Były wiceprezes UOKiK tłumaczył także, że problem polegał na tym, że Amber Gold, przynajmniej do pewnego momentu, wypłacał ludziom pieniądze i trudno było wykryć oszukańczy proceder. W jego ocenie, UOKiK nie miał natomiast instrumentów, by weryfikować model biznesowy tej spółki.

- Jak państwo zweryfikowaliście, że klienci otrzymywali środki po zakończeniu umowy, jak państwo ustaliliście, że umowy są wykonane? - dopytywała Wassermann. - Gdyby nie były wykonywane, to na pewno byśmy mieli sygnały - wyjaśnił Król. - Czyli podstawą wydania decyzji był fakt, że nikt nie zgłaszał skarg? W jaki sposób państwo to weryfikowaliście? - dopytywała przewodnicząca podkreślając, że zgodnie z opinią wydaną przez UOKiK, umowy były przez Amber Gold "w całości wykonywane". - Nie było przeprowadzane tego rodzaju badanie - oświadczył Król.
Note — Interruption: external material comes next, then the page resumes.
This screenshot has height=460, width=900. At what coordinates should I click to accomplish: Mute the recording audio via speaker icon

- To na jakiej podstawie pan tak stwierdził? - powtórzyła pytanie Wassermann. - Były analizy przeprowadzone, które wskazywały, ze nie ma podstaw do wszczęcia postępowania. Ja rozumiem, że w opinii pani przewodniczącej ta wnikliwość analizy tych wzorców umownych mogła być trochę większa - wyjaśnił Król. - Jej w ogóle nie było, niech pan nawet do tego nie wraca, bo to jest śmieszne - ucięła Małgorzata Wassermann.

Obraz
© (fot. PAP/Tomasz Gzell)

Kolejną sprawą o którą był pytany były wiceszef UOKiK była sprawa złota, w które zgodnie z ofertą Amber Gold, miały być inwestowane pieniądze klientów. - Na jakiej podstawie pan stwierdził, że Amber Gold kupuje kruszec, który jest oddawany na przechowanie, i że jest przechowywany w skarbcu? - dociekała Małgorzata Wassermann.
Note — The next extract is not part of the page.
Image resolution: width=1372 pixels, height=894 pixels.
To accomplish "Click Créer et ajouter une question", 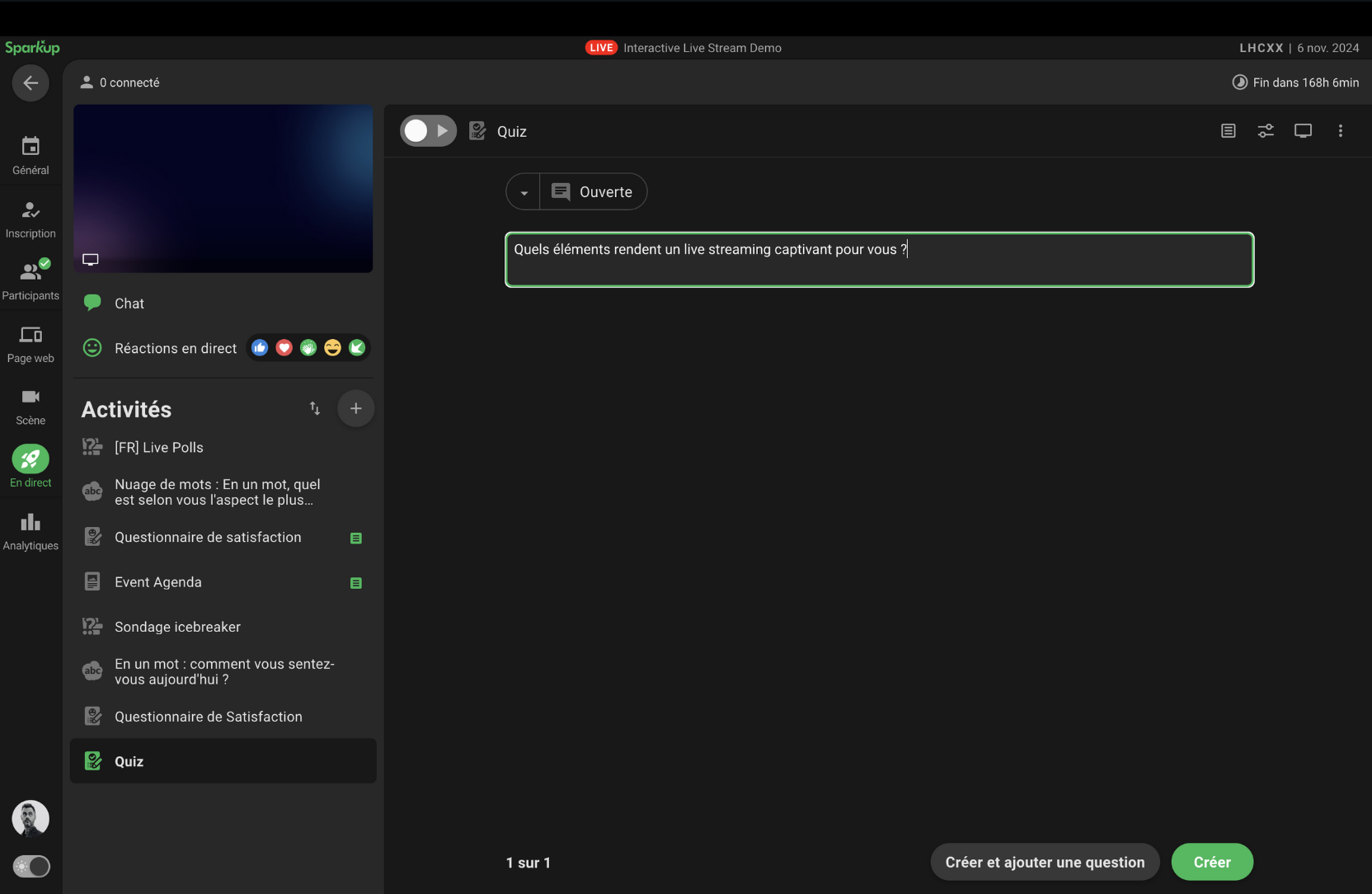I will [1045, 862].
- To wynikało z analizy dokumentów zebranych w trakcie postępowania wyjaśniającego? - tłumaczył Król. - Z których dokumentów wynikało, że Amber Gold kupił złoto do wszystkich umów, które zawarł? To jest bardzo ciekawe, bo szuka tego cała Polska. Udało się znaleźć złoto na około 10 mln z 850 mln, dlatego jestem ciekawa, gdzie znalazł pan te dokumenty. Jak sprawdzono czy Amber Gold kupuje kruszec - pytała przewodnicząca.

- Takie kwestie, jak wnikanie bezpośrednie w model ekonomiczno-biznesowy nie jest w toku postępowania konsumenckiego co do zasady sprawdzane - tłumaczył Król. - Niesamowite...- skomentowała Wassermann.

Obraz
© (fot. PAP/Tomasz Gzell)

Wassermann pytała też Króla, czy przypomina sobie kontakty z Komisją Nadzoru Finansowego w sprawie Amber Gold. Ten zaprzeczył, dodając, że takie kontakty mogły być na poziomie departamentu.
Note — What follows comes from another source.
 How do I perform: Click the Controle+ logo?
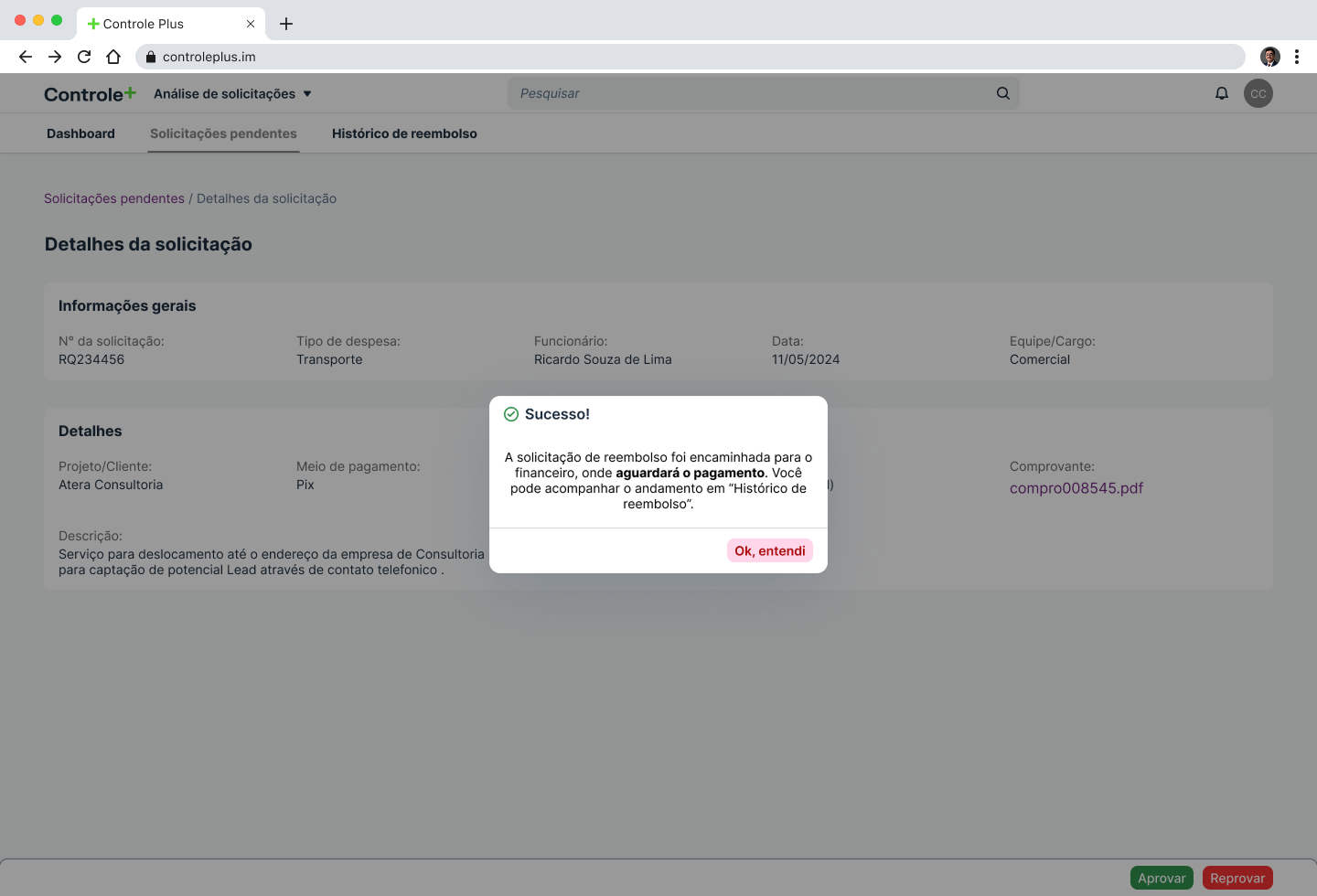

Podczas przesłuchania świadek tłumaczył również, że przed sierpniem 2012 r. nie miał świadomości tego, iż Amber Gold była wpisana na listę ostrzeżeń Komisji Nadzoru Finansowego ani tego, że szef tej spółki Marcin P. był wielokrotnie karany. Król dodał też, że prawdopodobnie dopiero na końcowym etapie postępowania prowadzonego przez UOKiK dowiedział się o tym, iż gdańska prokuratura rejonowa prowadzi postępowanie ws. Amber Gold z zawiadomienia Komisji Nadzoru Finansowego.

Obraz
© Były wiceprezes UOKiK Jarosław Król (fot. PAP/Tomasz Gzell)

Firma Amber Gold powstała na początku 2009 r. Spółka miała inwestować w złoto i inne kruszce. Klientów kusiła wysokim oprocentowaniem inwestycji. 13 sierpnia 2012 r. ogłosiła likwidację; tysiącom swoich klientów nie wypłaciła powierzonych jej pieniędzy i odsetek od nich. Według ustaleń w latach 2009-2012 w ramach tzw. piramidy finansowej oszukano w sumie niemal 19 tys. klientów spółki, doprowadzając ich do niekorzystnego rozporządzenia mieniem w wysokości prawie 851 mln zł.